**** Records for this exercise ****
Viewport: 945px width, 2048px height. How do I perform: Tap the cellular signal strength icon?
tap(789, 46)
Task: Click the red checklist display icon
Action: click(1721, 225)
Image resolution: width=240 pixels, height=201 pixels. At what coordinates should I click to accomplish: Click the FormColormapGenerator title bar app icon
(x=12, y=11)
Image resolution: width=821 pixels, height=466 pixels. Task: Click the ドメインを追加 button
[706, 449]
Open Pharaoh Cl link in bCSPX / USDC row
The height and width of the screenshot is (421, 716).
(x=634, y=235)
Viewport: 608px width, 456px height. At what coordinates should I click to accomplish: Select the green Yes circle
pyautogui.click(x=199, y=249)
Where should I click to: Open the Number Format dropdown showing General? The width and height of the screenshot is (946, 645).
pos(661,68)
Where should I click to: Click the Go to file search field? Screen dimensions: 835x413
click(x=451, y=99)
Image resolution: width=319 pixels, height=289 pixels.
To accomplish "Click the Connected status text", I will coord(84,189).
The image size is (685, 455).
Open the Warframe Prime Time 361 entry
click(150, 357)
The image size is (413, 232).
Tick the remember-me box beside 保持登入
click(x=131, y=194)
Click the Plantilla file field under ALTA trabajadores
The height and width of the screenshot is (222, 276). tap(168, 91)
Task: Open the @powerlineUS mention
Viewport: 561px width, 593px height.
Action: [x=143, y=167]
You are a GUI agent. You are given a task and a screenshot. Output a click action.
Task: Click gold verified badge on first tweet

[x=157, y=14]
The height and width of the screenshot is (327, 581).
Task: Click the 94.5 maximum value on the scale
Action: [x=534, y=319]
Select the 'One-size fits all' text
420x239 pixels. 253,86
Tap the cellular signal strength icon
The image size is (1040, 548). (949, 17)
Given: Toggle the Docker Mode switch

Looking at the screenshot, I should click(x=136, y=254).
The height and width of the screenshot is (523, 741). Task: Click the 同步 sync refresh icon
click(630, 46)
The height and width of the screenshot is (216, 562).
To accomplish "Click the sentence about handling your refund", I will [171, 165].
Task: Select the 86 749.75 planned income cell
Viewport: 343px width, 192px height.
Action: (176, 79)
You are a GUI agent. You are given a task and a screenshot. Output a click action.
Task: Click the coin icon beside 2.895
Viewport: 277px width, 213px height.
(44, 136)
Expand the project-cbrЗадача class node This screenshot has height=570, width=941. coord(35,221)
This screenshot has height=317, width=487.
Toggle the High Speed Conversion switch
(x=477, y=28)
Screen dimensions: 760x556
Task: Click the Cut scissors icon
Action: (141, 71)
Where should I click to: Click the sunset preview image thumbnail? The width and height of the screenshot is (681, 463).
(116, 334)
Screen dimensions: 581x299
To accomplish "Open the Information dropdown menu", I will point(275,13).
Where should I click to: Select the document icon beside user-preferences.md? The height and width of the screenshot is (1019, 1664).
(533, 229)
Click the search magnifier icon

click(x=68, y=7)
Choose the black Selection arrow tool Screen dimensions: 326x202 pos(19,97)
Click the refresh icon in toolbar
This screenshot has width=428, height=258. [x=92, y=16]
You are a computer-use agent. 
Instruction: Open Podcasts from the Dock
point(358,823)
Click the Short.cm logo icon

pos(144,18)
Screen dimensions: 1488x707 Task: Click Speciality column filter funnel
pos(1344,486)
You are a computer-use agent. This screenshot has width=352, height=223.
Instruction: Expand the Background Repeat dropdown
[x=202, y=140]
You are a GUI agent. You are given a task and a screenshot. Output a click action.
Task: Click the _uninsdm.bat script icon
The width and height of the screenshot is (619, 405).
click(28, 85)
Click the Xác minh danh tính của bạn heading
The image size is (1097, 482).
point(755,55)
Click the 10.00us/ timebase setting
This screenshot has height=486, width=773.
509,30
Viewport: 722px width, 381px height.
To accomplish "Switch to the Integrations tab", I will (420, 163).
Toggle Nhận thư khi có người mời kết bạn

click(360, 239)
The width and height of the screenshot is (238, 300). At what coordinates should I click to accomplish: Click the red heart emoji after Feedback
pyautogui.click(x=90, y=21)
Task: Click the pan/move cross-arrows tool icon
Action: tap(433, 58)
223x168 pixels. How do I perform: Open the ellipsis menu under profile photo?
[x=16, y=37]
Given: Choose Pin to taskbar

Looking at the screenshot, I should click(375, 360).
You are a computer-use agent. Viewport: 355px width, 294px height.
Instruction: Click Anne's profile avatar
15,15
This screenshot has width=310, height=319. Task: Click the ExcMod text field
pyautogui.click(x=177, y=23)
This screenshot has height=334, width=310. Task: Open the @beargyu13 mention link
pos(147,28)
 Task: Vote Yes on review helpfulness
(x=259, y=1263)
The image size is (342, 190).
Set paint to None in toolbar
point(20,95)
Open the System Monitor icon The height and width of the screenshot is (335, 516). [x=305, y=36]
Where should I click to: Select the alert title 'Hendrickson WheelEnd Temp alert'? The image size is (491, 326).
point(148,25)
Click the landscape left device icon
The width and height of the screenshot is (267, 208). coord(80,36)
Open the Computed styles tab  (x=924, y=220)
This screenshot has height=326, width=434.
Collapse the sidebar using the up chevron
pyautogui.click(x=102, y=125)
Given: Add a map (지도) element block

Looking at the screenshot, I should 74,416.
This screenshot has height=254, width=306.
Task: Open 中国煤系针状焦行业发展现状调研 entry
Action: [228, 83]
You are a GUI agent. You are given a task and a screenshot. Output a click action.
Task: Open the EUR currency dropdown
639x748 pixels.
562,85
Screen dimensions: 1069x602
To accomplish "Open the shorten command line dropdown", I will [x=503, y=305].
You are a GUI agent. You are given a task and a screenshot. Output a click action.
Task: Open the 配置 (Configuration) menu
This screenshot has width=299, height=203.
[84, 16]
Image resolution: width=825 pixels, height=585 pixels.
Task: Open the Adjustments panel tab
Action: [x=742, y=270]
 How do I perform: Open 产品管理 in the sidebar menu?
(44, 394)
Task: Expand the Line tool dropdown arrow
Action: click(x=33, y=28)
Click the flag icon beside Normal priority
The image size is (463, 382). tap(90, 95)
****
Output the data exactly, in full.

Viewport: 945px width, 2048px height. How do I perform: Tap the cellular signal strength icon?
tap(789, 46)
Task: Click the red checklist display icon
Action: click(1721, 225)
Image resolution: width=240 pixels, height=201 pixels. At what coordinates should I click to accomplish: Click the FormColormapGenerator title bar app icon
(x=12, y=11)
Image resolution: width=821 pixels, height=466 pixels. Task: Click the ドメインを追加 button
[706, 449]
Open Pharaoh Cl link in bCSPX / USDC row
The height and width of the screenshot is (421, 716).
(x=634, y=235)
Viewport: 608px width, 456px height. At what coordinates should I click to accomplish: Select the green Yes circle
pyautogui.click(x=199, y=249)
Where should I click to: Open the Number Format dropdown showing General? The width and height of the screenshot is (946, 645).
pos(661,68)
Where should I click to: Click the Go to file search field? Screen dimensions: 835x413
click(x=451, y=99)
Image resolution: width=319 pixels, height=289 pixels.
To accomplish "Click the Connected status text", I will coord(84,189).
The image size is (685, 455).
Open the Warframe Prime Time 361 entry
click(150, 357)
The image size is (413, 232).
Tick the remember-me box beside 保持登入
click(x=131, y=194)
Click the Plantilla file field under ALTA trabajadores
The height and width of the screenshot is (222, 276). tap(168, 91)
Task: Open the @powerlineUS mention
Viewport: 561px width, 593px height.
Action: [x=143, y=167]
You are a GUI agent. You are given a task and a screenshot. Output a click action.
Task: Click gold verified badge on first tweet

[x=157, y=14]
The height and width of the screenshot is (327, 581).
Task: Click the 94.5 maximum value on the scale
Action: [x=534, y=319]
Select the 'One-size fits all' text
420x239 pixels. 253,86
Tap the cellular signal strength icon
The image size is (1040, 548). (949, 17)
Given: Toggle the Docker Mode switch

Looking at the screenshot, I should click(x=136, y=254).
The height and width of the screenshot is (523, 741). Task: Click the 同步 sync refresh icon
click(630, 46)
The height and width of the screenshot is (216, 562).
To accomplish "Click the sentence about handling your refund", I will [171, 165].
Task: Select the 86 749.75 planned income cell
Viewport: 343px width, 192px height.
Action: (176, 79)
You are a GUI agent. You are given a task and a screenshot. Output a click action.
Task: Click the coin icon beside 2.895
Viewport: 277px width, 213px height.
(44, 136)
Expand the project-cbrЗадача class node This screenshot has height=570, width=941. coord(35,221)
This screenshot has height=317, width=487.
Toggle the High Speed Conversion switch
(x=477, y=28)
Screen dimensions: 760x556
Task: Click the Cut scissors icon
Action: (141, 71)
Where should I click to: Click the sunset preview image thumbnail? The width and height of the screenshot is (681, 463).
(116, 334)
Screen dimensions: 581x299
To accomplish "Open the Information dropdown menu", I will point(275,13).
Where should I click to: Select the document icon beside user-preferences.md? The height and width of the screenshot is (1019, 1664).
(533, 229)
Click the search magnifier icon

click(x=68, y=7)
Choose the black Selection arrow tool Screen dimensions: 326x202 pos(19,97)
Click the refresh icon in toolbar
This screenshot has width=428, height=258. [x=92, y=16]
You are a computer-use agent. 
Instruction: Open Podcasts from the Dock
point(358,823)
Click the Short.cm logo icon

pos(144,18)
Screen dimensions: 1488x707 Task: Click Speciality column filter funnel
pos(1344,486)
You are a computer-use agent. This screenshot has width=352, height=223.
Instruction: Expand the Background Repeat dropdown
[x=202, y=140]
You are a GUI agent. You are given a task and a screenshot. Output a click action.
Task: Click the _uninsdm.bat script icon
The width and height of the screenshot is (619, 405).
click(28, 85)
Click the Xác minh danh tính của bạn heading
The image size is (1097, 482).
point(755,55)
Click the 10.00us/ timebase setting
This screenshot has height=486, width=773.
509,30
Viewport: 722px width, 381px height.
To accomplish "Switch to the Integrations tab", I will (420, 163).
Toggle Nhận thư khi có người mời kết bạn

click(360, 239)
The width and height of the screenshot is (238, 300). At what coordinates should I click to accomplish: Click the red heart emoji after Feedback
pyautogui.click(x=90, y=21)
Task: Click the pan/move cross-arrows tool icon
Action: tap(433, 58)
223x168 pixels. How do I perform: Open the ellipsis menu under profile photo?
[x=16, y=37]
Given: Choose Pin to taskbar

Looking at the screenshot, I should click(375, 360).
You are a computer-use agent. Viewport: 355px width, 294px height.
Instruction: Click Anne's profile avatar
15,15
This screenshot has width=310, height=319. Task: Click the ExcMod text field
pyautogui.click(x=177, y=23)
This screenshot has height=334, width=310. Task: Open the @beargyu13 mention link
pos(147,28)
 Task: Vote Yes on review helpfulness
(x=259, y=1263)
The image size is (342, 190).
Set paint to None in toolbar
point(20,95)
Open the System Monitor icon The height and width of the screenshot is (335, 516). [x=305, y=36]
Where should I click to: Select the alert title 'Hendrickson WheelEnd Temp alert'? The image size is (491, 326).
point(148,25)
Click the landscape left device icon
The width and height of the screenshot is (267, 208). coord(80,36)
Open the Computed styles tab  (x=924, y=220)
This screenshot has height=326, width=434.
Collapse the sidebar using the up chevron
pyautogui.click(x=102, y=125)
Given: Add a map (지도) element block

Looking at the screenshot, I should 74,416.
This screenshot has height=254, width=306.
Task: Open 中国煤系针状焦行业发展现状调研 entry
Action: [228, 83]
You are a GUI agent. You are given a task and a screenshot. Output a click action.
Task: Open the EUR currency dropdown
639x748 pixels.
562,85
Screen dimensions: 1069x602
To accomplish "Open the shorten command line dropdown", I will [x=503, y=305].
You are a GUI agent. You are given a task and a screenshot. Output a click action.
Task: Open the 配置 (Configuration) menu
This screenshot has width=299, height=203.
[84, 16]
Image resolution: width=825 pixels, height=585 pixels.
Task: Open the Adjustments panel tab
Action: [x=742, y=270]
 How do I perform: Open 产品管理 in the sidebar menu?
(44, 394)
Task: Expand the Line tool dropdown arrow
Action: click(x=33, y=28)
Click the flag icon beside Normal priority
The image size is (463, 382). tap(90, 95)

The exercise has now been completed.